Please tally the lines in the records that include the word "give" and answer with the bare number.

Dataset entries:
=-=-=-=-=

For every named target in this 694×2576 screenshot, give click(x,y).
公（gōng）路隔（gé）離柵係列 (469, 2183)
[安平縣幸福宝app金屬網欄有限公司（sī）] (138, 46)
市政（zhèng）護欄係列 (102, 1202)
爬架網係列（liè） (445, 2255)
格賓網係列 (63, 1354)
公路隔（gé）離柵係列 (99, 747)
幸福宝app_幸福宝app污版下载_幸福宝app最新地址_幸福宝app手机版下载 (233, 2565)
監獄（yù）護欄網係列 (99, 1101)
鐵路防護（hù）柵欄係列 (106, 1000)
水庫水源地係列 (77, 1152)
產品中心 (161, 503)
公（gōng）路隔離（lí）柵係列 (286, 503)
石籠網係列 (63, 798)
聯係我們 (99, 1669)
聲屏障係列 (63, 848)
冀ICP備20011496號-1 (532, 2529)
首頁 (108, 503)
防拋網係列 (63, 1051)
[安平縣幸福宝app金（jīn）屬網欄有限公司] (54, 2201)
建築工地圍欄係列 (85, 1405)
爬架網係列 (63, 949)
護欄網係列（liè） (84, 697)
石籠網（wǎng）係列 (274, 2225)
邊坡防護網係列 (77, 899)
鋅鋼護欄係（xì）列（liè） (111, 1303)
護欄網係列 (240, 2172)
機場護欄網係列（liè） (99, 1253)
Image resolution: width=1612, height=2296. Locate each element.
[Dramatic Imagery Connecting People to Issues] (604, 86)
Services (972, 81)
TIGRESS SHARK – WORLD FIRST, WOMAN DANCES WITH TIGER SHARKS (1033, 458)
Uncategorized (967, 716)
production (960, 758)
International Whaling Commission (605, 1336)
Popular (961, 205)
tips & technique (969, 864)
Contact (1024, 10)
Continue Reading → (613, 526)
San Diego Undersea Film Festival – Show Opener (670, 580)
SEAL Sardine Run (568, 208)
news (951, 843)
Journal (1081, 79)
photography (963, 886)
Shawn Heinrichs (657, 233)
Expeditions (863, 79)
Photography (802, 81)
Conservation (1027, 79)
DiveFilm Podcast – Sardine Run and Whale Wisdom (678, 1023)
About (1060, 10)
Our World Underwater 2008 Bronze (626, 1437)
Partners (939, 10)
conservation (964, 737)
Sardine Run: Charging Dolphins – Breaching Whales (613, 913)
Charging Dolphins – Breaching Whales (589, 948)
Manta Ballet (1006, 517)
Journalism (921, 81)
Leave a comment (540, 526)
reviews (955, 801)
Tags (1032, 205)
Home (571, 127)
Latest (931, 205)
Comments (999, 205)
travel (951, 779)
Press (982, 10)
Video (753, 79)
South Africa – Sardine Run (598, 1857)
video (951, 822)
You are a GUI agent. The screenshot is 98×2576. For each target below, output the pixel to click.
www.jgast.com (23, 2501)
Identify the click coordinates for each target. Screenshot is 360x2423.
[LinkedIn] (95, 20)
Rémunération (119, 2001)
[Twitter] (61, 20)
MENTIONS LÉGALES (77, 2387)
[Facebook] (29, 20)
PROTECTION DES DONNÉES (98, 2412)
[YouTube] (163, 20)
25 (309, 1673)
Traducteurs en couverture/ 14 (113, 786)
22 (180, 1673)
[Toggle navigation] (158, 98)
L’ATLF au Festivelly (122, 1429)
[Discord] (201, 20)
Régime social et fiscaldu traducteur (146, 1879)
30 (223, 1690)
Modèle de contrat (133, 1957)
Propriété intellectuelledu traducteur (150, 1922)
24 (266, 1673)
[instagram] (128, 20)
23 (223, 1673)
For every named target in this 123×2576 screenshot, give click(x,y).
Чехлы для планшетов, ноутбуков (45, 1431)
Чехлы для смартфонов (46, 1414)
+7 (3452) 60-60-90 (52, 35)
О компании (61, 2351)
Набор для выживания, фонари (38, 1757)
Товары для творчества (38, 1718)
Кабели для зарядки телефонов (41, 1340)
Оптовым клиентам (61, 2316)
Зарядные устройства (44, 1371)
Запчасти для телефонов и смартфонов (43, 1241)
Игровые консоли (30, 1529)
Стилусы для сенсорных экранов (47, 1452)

=-=-=-=-=

EXPECTED ANSWER: 2